- Data for processing:
— START —
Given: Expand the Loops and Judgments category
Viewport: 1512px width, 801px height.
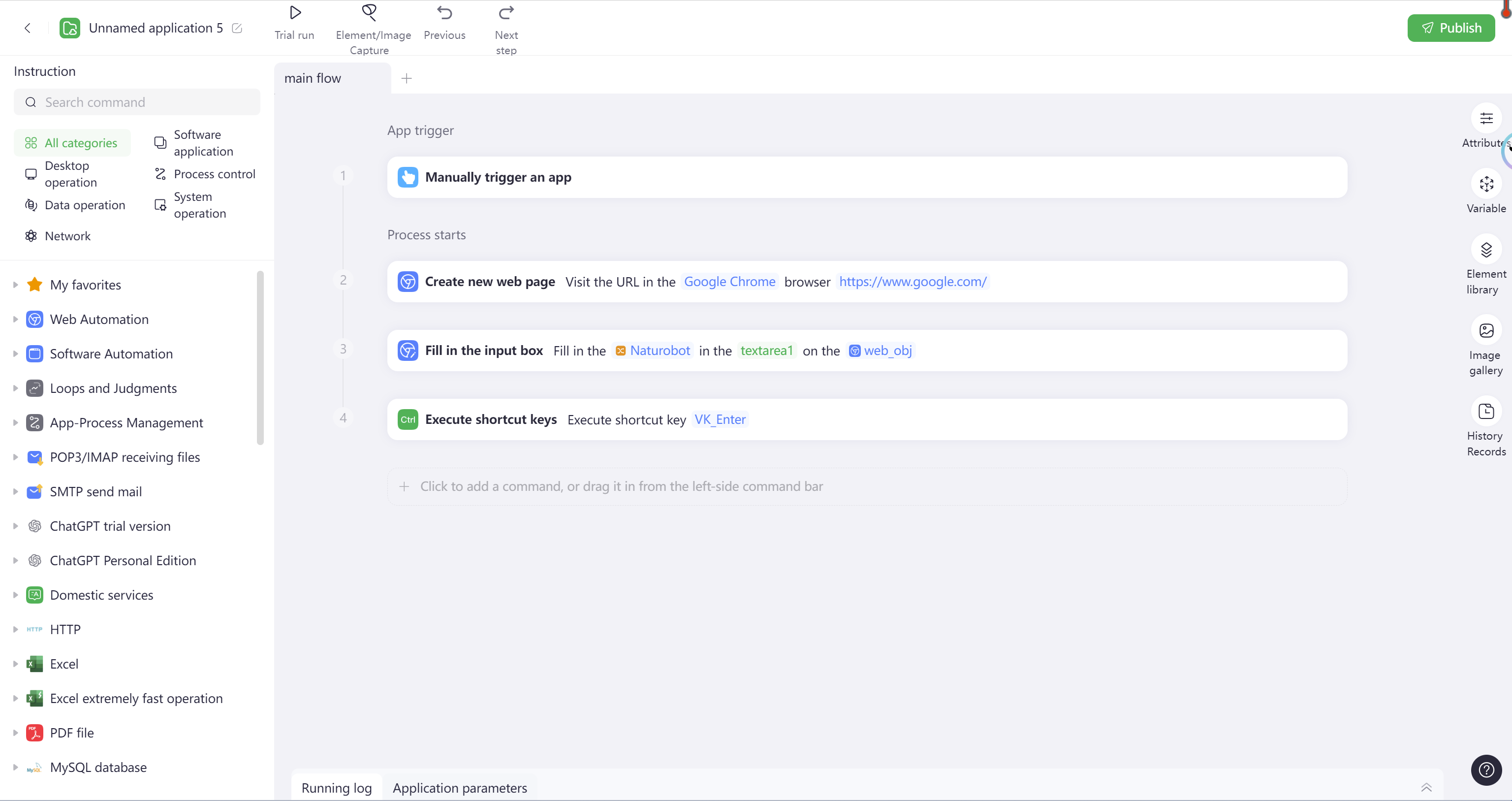Looking at the screenshot, I should pos(14,388).
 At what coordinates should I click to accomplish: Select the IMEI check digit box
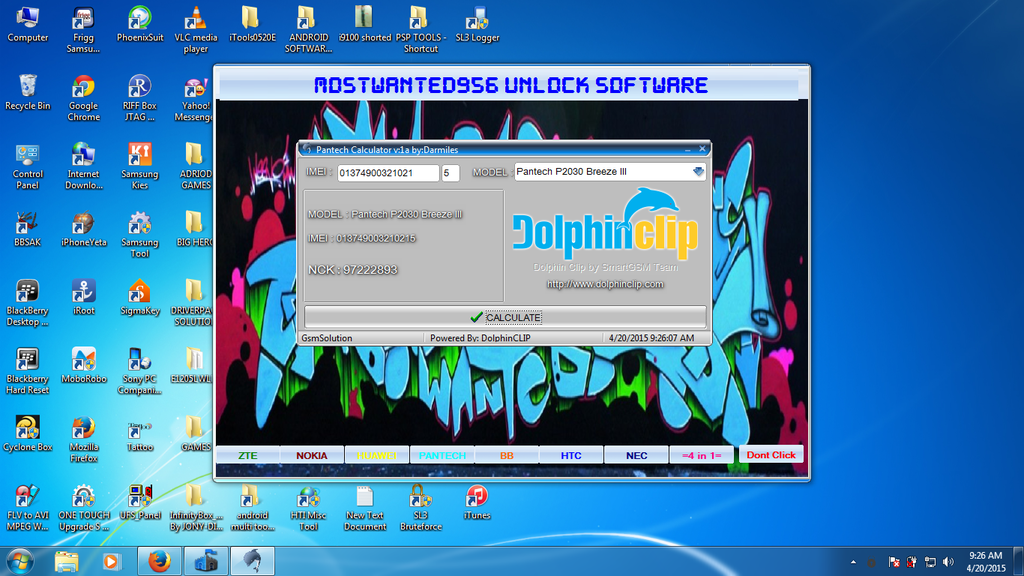[x=450, y=173]
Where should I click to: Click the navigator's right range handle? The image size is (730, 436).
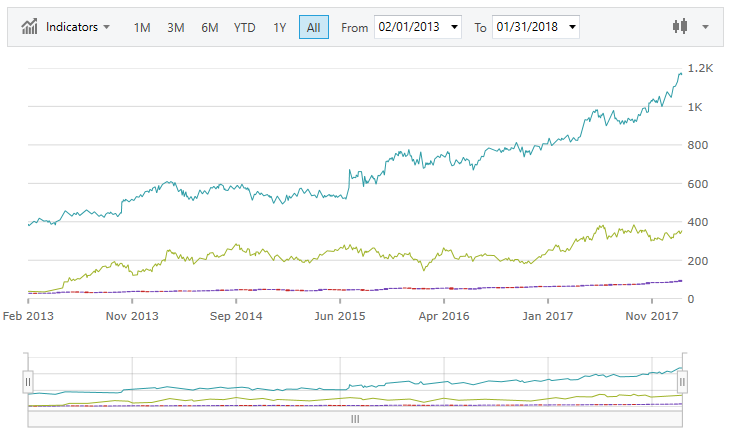[683, 382]
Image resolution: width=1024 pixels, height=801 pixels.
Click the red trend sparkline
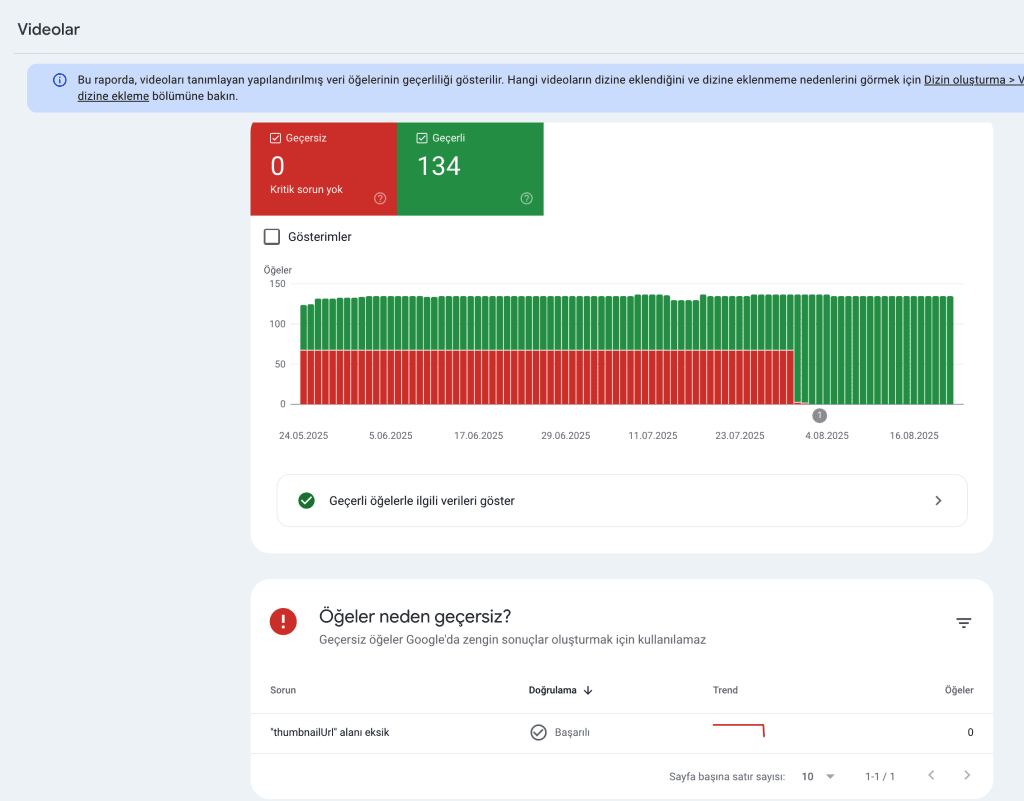point(738,729)
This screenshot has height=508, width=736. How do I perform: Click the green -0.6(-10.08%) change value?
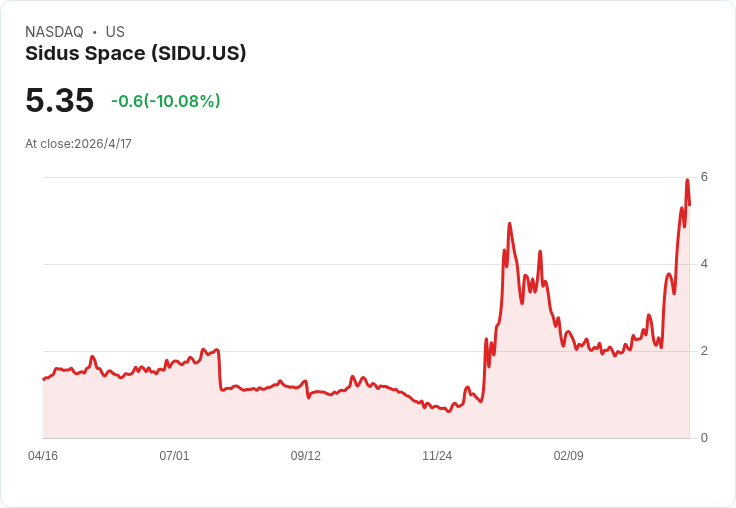point(165,101)
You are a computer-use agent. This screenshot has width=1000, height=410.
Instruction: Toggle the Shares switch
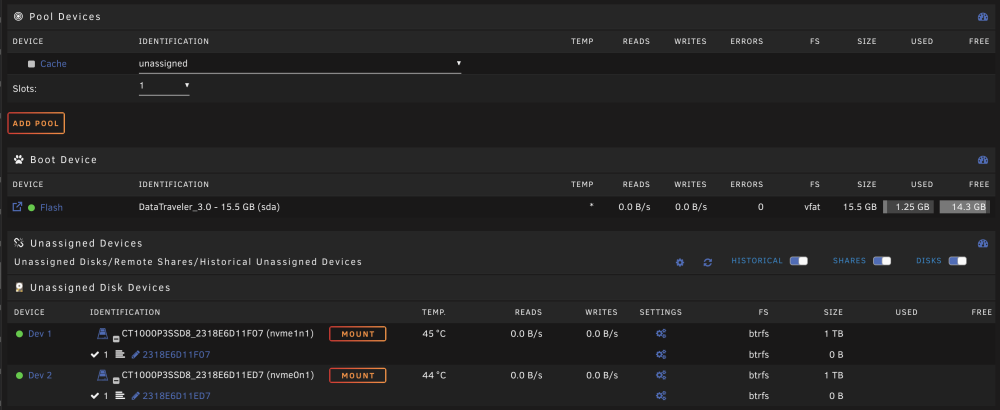pos(881,261)
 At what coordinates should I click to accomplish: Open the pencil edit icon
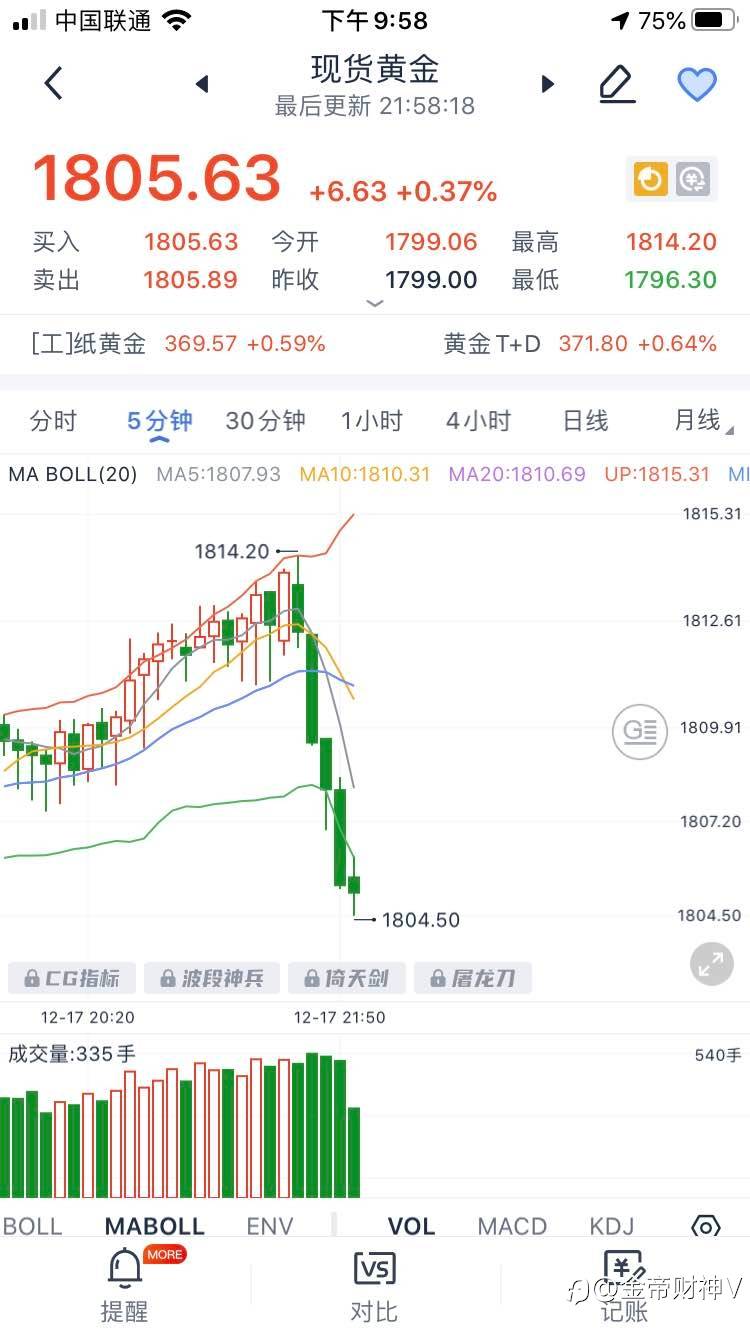618,84
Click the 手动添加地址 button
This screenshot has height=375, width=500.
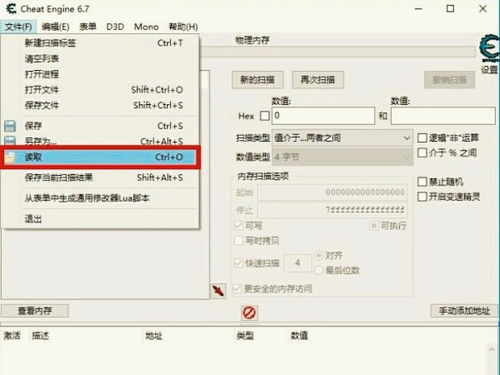click(464, 311)
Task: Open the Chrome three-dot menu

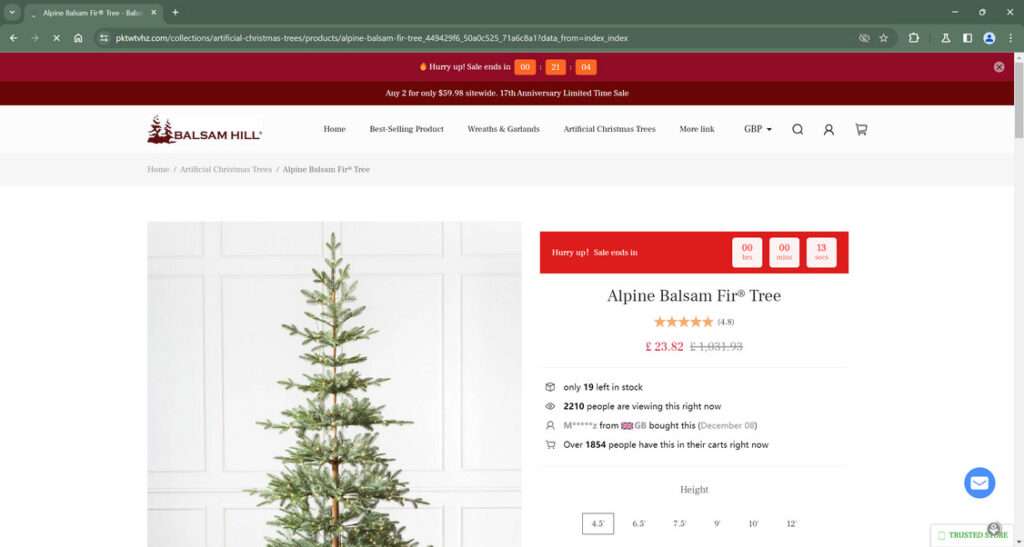Action: point(1010,38)
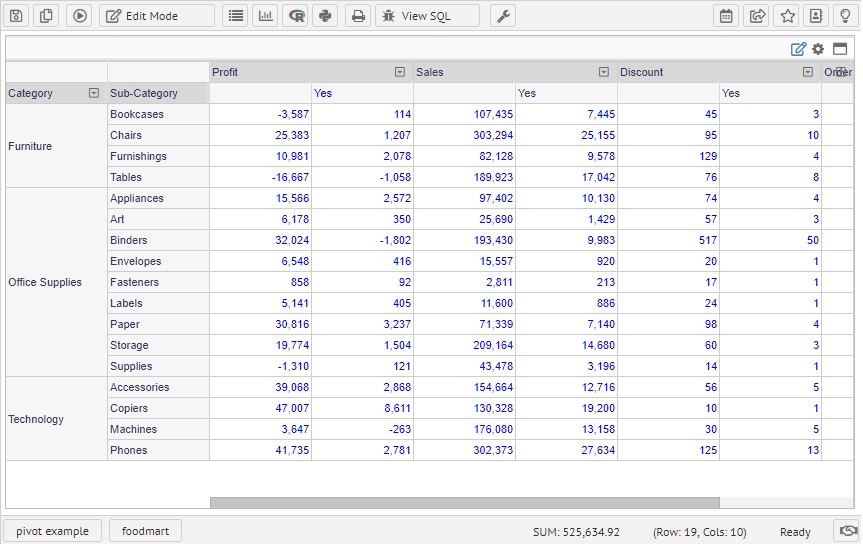Click the View SQL button
The height and width of the screenshot is (544, 863).
[x=427, y=16]
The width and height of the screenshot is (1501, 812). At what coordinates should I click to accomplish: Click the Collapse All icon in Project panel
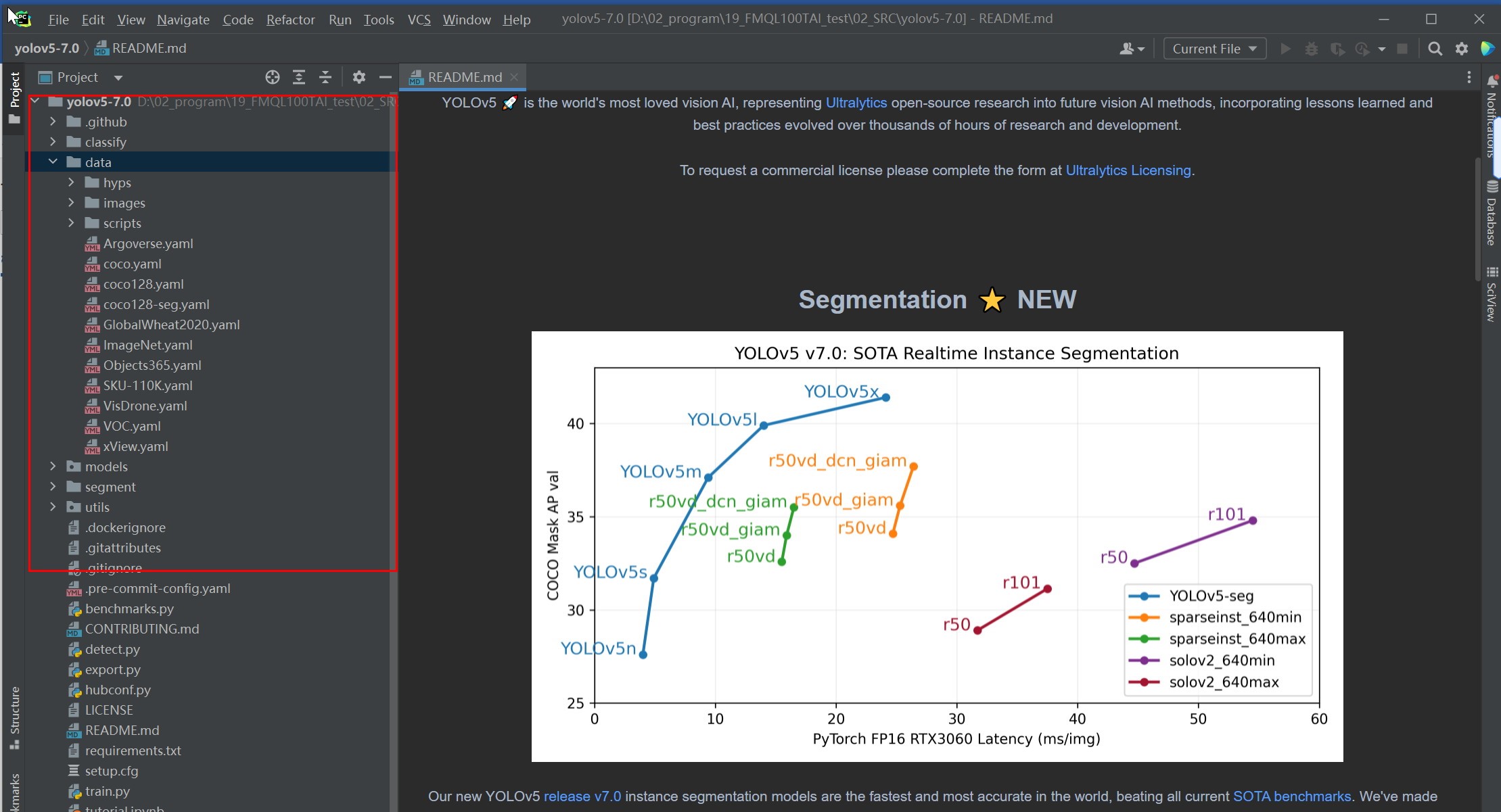(325, 77)
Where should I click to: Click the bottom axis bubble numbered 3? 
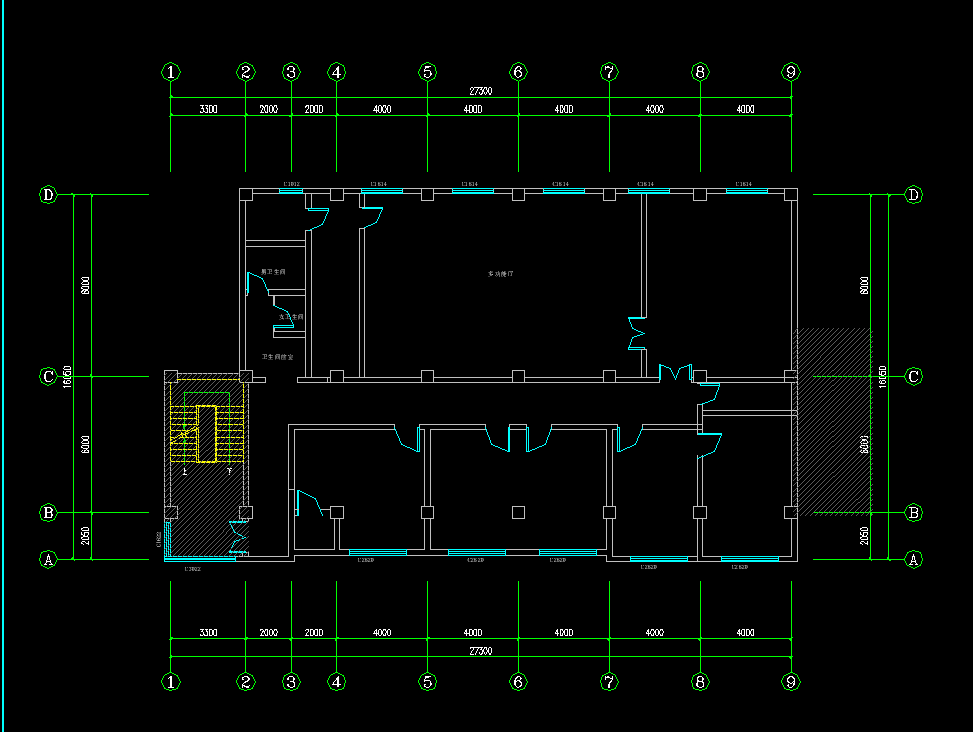pos(291,682)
— END —
- Task goal:
Reproduce the listing above with "Viewport" swapped for "Screen", leaving every other word unchanged and omitting the pictures.

- Written solution:
Given: Expand the Loops and Judgments category
Screen: 1512px width, 801px height.
Looking at the screenshot, I should pos(14,388).
 At what coordinates should I click to accomplish: Select the IMEI check digit box
[x=450, y=173]
Where should I click to: Click the navigator's right range handle? The image size is (730, 436).
[683, 382]
Image resolution: width=1024 pixels, height=801 pixels.
Click the red trend sparkline
point(738,729)
This screenshot has height=508, width=736. How do I perform: Click the green -0.6(-10.08%) change value?
point(165,101)
You are a computer-use agent. This screenshot has width=1000, height=410.
Instruction: Toggle the Shares switch
pos(881,261)
 At what coordinates should I click to accomplish: Open the pencil edit icon
618,84
Click the 手动添加地址 button
This screenshot has height=375, width=500.
click(464, 311)
Task: Open the Chrome three-dot menu

Action: point(1010,38)
Click the View SQL button
The height and width of the screenshot is (544, 863).
[x=427, y=16]
The width and height of the screenshot is (1501, 812). At what coordinates should I click to accomplish: Click the Collapse All icon in Project panel
(325, 77)
Where should I click to: Click the bottom axis bubble numbered 3? 
pos(291,682)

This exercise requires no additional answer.